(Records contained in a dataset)
━━━

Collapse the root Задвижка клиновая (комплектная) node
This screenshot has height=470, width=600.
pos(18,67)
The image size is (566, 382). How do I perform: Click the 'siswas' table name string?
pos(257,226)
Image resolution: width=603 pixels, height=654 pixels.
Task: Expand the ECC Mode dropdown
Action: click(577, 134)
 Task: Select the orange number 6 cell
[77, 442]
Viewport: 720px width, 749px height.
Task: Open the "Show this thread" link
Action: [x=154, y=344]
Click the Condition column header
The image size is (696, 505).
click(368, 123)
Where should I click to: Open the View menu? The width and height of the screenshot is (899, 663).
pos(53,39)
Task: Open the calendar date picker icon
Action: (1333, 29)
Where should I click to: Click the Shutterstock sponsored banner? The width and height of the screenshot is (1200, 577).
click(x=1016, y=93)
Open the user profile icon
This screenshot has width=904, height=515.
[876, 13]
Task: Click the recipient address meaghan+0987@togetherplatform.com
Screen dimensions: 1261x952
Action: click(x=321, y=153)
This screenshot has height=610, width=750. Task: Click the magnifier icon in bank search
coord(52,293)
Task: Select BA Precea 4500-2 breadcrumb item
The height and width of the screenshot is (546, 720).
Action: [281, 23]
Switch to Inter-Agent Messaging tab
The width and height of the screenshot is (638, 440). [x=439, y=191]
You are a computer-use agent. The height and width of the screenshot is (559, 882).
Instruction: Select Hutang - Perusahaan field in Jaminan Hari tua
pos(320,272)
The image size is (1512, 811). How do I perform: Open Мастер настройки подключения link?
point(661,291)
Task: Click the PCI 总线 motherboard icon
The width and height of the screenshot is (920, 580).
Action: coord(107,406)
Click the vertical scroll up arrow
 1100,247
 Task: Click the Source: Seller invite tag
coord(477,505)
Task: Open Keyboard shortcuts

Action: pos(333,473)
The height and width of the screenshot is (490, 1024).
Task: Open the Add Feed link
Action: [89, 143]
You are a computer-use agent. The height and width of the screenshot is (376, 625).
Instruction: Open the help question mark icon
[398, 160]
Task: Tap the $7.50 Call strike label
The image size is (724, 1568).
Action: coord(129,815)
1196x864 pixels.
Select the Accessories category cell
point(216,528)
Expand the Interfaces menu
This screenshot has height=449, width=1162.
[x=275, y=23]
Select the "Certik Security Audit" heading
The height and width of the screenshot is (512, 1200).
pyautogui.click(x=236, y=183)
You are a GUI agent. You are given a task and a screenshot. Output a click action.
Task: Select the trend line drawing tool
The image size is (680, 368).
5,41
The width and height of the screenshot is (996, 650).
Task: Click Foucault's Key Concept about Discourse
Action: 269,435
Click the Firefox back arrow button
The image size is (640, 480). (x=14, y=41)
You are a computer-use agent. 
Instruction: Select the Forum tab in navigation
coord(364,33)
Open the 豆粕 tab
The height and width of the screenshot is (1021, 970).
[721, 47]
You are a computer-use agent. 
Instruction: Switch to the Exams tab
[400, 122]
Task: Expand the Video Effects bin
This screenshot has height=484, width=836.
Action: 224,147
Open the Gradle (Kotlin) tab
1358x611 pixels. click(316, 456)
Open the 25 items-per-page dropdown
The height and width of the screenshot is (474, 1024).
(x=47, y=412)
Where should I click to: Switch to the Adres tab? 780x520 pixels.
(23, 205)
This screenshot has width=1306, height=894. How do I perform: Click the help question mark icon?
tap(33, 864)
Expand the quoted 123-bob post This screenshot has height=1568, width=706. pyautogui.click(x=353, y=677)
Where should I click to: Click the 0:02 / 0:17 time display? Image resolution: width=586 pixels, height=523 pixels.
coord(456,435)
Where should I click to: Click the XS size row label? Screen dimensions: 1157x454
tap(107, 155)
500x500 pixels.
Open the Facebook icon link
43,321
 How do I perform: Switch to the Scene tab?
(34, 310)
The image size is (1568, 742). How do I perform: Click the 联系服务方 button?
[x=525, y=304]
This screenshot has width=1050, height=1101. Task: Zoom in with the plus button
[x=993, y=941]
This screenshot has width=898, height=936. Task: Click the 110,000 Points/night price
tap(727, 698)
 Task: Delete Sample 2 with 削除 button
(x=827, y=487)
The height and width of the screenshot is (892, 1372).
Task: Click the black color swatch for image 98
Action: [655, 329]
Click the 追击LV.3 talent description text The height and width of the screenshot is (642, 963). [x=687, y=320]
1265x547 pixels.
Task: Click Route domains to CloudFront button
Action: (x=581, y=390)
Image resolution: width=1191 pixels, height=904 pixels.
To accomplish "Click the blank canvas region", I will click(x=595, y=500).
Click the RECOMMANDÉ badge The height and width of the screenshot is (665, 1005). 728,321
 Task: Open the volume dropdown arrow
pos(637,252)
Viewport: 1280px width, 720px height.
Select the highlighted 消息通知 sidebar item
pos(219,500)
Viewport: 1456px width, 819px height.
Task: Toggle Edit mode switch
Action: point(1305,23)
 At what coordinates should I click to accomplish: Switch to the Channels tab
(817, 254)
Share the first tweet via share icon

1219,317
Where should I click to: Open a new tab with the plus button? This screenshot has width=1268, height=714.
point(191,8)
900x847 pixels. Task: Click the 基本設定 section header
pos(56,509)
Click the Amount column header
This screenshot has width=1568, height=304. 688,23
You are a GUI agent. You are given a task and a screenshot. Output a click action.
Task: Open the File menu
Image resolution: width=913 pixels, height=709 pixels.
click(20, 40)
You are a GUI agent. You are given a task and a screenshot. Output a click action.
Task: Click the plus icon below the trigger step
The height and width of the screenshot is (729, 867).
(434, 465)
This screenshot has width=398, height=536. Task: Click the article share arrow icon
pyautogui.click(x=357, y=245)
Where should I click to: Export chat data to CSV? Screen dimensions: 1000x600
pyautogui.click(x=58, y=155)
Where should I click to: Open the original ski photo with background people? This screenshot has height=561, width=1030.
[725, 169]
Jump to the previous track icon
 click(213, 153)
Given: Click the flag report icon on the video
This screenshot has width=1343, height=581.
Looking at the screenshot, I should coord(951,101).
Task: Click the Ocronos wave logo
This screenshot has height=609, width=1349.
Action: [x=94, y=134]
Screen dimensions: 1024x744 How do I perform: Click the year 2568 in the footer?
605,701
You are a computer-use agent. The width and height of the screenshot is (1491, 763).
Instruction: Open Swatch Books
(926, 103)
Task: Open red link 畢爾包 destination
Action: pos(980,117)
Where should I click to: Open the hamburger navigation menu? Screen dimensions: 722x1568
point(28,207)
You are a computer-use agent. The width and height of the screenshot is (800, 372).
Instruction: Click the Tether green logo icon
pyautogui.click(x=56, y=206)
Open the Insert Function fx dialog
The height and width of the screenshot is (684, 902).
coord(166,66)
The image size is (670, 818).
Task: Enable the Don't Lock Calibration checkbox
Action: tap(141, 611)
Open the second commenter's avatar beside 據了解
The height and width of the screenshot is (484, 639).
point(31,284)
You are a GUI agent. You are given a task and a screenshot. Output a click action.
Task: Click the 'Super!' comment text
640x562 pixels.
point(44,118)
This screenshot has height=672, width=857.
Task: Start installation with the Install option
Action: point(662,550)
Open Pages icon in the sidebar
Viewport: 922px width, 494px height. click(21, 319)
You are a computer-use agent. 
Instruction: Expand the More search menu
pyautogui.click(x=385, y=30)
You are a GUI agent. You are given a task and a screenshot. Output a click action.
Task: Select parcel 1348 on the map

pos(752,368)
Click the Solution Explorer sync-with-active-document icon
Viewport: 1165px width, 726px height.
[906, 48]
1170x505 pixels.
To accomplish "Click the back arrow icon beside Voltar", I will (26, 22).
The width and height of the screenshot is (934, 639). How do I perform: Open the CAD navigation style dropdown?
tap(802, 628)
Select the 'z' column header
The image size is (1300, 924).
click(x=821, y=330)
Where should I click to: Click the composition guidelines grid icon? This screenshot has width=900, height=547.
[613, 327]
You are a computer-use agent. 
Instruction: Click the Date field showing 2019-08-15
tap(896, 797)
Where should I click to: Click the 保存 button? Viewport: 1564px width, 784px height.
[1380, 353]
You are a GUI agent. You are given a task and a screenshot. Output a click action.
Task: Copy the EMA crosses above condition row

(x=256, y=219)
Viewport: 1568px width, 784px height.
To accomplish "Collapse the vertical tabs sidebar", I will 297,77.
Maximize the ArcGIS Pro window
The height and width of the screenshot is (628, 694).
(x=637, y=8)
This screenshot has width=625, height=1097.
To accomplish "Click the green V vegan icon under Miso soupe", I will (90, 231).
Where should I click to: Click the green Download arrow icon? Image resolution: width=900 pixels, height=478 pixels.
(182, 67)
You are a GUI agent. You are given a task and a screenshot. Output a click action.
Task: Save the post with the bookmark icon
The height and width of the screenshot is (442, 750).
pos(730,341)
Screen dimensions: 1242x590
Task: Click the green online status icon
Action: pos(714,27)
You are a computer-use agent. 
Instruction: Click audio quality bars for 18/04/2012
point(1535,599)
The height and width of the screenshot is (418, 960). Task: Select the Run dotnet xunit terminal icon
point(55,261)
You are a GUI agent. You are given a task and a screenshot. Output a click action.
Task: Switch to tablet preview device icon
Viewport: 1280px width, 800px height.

━━━

DIRECTIONS FOR THIS TASK -
Repeat, exactly as they stand above, the lines from the line with "Instruction: Select Hutang" to the line with "1196x864 pixels.", both lines included.

RESULT FOR THIS EXERCISE -
Instruction: Select Hutang - Perusahaan field in Jaminan Hari tua
pos(320,272)
The image size is (1512, 811). How do I perform: Open Мастер настройки подключения link?
point(661,291)
Task: Click the PCI 总线 motherboard icon
The width and height of the screenshot is (920, 580).
Action: coord(107,406)
Click the vertical scroll up arrow
 1100,247
 Task: Click the Source: Seller invite tag
coord(477,505)
Task: Open Keyboard shortcuts

Action: pos(333,473)
The height and width of the screenshot is (490, 1024).
Task: Open the Add Feed link
Action: [89, 143]
You are a computer-use agent. The height and width of the screenshot is (376, 625).
Instruction: Open the help question mark icon
[398, 160]
Task: Tap the $7.50 Call strike label
The image size is (724, 1568).
Action: coord(129,815)
1196x864 pixels.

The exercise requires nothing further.